The turtles had the whole zen thing down pat. As did the lotus blossoms.
The phrase I’ve seen recently is something like, “One should always meditate for one hour a day, unless one doesn’t have the time, in which case one should meditate for two hours a day.” I get it. I really do. I’m just having trouble executing that plan.
For the record, I was on a “mission from God” to get through as many new sites and experiences as I could cram into each country and city visited, so I was OBVIOUSLY doing the “calm” and “peaceful” thing incorrectly. (Also for the record, I was not the “ugly American,” I was just trying to maximize what might turn out to truly be a once-in-a-lifetime experience.) It would be wonderful to come back when I had hours to spend just sitting. Even someone like me might actually be able to unwind!
The Konchi-in Temple is a Zen Buddhist shrine. After the shrine was established in 1400 at Takagamine, it was moved to the current site in Kyoto in 1627.

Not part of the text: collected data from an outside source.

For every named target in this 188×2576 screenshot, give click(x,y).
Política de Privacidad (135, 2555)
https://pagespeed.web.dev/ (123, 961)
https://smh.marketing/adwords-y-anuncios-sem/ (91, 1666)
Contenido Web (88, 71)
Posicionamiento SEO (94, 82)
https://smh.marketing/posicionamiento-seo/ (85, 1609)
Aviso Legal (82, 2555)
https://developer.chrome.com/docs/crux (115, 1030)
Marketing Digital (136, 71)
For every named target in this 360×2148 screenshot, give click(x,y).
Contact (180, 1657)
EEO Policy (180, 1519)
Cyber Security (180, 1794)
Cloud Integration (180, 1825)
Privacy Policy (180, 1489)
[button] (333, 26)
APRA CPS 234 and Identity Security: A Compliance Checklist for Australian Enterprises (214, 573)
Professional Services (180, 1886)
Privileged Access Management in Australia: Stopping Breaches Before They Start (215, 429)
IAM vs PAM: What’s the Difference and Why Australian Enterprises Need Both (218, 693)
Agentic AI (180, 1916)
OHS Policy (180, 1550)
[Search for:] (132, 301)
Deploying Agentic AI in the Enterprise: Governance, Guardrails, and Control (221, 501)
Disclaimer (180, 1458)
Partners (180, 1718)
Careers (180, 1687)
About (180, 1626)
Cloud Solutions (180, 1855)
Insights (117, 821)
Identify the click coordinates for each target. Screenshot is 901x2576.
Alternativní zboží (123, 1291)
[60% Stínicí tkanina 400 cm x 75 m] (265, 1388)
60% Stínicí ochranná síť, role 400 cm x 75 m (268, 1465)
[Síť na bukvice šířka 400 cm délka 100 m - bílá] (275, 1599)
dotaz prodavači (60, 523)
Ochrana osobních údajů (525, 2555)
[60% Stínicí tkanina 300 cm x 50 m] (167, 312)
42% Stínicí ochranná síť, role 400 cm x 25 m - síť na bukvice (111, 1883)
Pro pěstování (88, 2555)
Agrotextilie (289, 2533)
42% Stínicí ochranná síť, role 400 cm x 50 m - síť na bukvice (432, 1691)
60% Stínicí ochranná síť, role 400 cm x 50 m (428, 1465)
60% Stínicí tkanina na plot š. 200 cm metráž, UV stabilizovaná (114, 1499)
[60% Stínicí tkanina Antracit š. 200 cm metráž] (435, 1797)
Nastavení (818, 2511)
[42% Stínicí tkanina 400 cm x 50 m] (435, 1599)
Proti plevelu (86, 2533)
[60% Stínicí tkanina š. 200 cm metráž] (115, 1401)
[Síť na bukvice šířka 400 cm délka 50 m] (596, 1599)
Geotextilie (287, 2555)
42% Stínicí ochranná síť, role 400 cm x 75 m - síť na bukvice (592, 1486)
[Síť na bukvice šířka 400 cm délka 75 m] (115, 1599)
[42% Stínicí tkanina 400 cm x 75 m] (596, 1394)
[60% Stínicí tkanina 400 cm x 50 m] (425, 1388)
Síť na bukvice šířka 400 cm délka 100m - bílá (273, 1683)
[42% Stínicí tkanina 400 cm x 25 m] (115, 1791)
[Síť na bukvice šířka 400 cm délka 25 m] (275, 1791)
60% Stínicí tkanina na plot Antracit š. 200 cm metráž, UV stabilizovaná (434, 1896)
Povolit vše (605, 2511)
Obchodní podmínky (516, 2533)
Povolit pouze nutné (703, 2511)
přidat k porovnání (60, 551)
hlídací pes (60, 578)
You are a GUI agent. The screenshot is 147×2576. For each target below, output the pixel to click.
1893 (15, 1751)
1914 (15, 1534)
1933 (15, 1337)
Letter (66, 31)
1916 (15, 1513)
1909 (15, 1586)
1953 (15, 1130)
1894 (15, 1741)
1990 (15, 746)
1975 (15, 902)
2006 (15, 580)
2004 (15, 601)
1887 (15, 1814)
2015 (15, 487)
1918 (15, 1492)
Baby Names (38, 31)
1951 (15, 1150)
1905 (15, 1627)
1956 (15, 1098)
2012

The temple was built in the typical “shoinzukuri” style, with hip-and-gable roof designs. The doors slide open instead of using hinges, and were painted by Kano School painters.
While they’ve been maintained for centuries, it’s not to say that they’re absolutely the exact same way they were five hundred years ago. For example, I’m guessing that the neon light fixture at the top of the corner pillar on the left is not an original 15th century design.
Next to one of the temple buildings are more shrines in what I would guess to be a graveyard.
These rock gardens are exquisite. The pure, white gravel is groomed into all sorts of intricate patterns. On the far side you can see trees that have been meticulously groomed and cared for for almost five hundred years.
Here we stopped and sat for a while.
This (and the picture above) are the Hojo Garden, completed in 1632, and designed in part by Kobori Enshu,who also designed some of the other buildings on the site. These gardens have been officially designated as a “spot of scenic beauty.” It may have lost a bit in the translation, but we got the idea.